On April 26, 1969, the New Yorker published Rezzori's story "Memoirs of Anti-Semite." It was translated into English by the author. He was disappointed by the reception of his work in Germany, where he was commercially successful but didn't receive much literary recognition.
The story later became part of the collection by the same name. In the German edition it's subtitled "a novel in five stories," but the Dutch publisher decided to omit the word "novel." Not completely unjustified: the book might be a little bit more than a collection of short stories, but it's definitely less than a novel.

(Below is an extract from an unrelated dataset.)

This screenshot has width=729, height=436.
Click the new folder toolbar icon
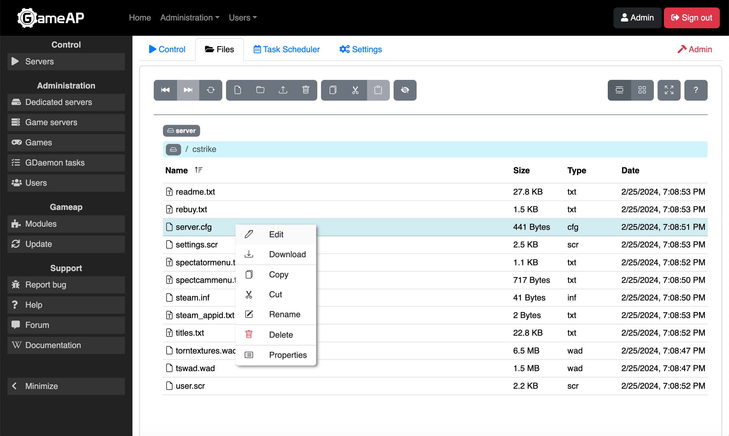coord(260,90)
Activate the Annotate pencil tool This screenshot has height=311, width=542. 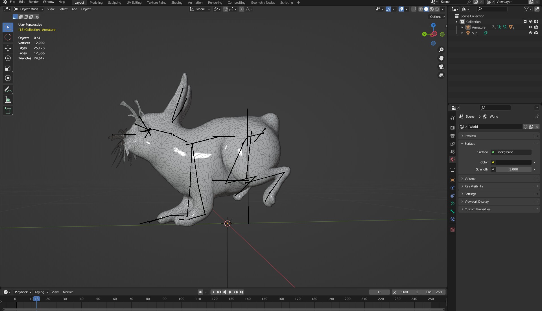pos(8,90)
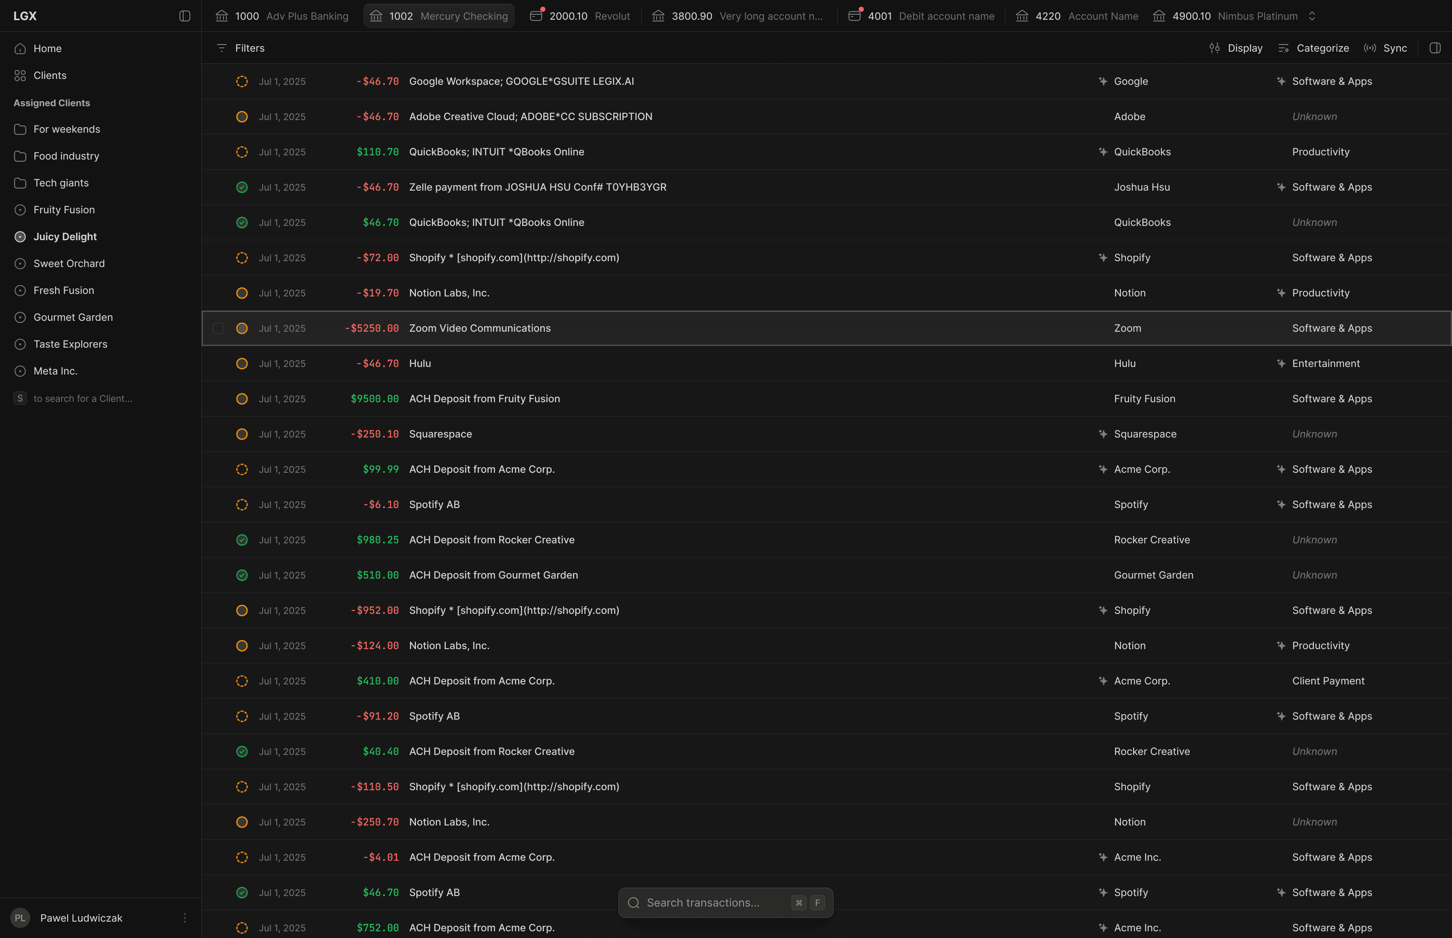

In her introduction to the American edition, Deborah Eisenberg writes, "In any case, there can be few books rooted in a more profound ugliness than Gregor von Rezzori's Memoirs of an Anti-Semite, which so vividly, so feelingly, so elegantly, with such tender care, anarchic humor, and shocking honesty portrays the crucible of Central Europe during the first half of the twentieth century, with its catastrophically toxic compound of cultural elements and historical impulses."
With all respect to Deborah Eisenberg, Rezzori's book is surprisingly void of ugliness compared to most modern literature. There's no real violence, and not much alienation. The ugliness is more outside the book, in the head of the reader who knows what happened to the world Rezzori describes.
And the anti-Semitism that was promised in the (in my opinion brilliant) title? There are hints of an almost íbenignë anti-Semitism that was widespread back then, but that can also be found in many nineteenth century novels.
Surprisingly, it is the preference of the narrator--who very much resembles Rezzori--for Jewish women.
The narrator goes so far as to claim that he is better at telling Jewish jokes than most Jews. A slightly uncomfortable statement indeed, but altogether a statement that points more in the direction of philo-Semitism than anti-Semitism.
Love, of course, can be as dangerous as hate.
Rezori died in 1998. Shortly before his death, he started the Santa Maddalena for Writers and Botanists.
To this day, writers can get a grant to work quietly for a couple of weeks in Rezzori's villa near Florence.
Rezzori described himself as a man who liked to laugh.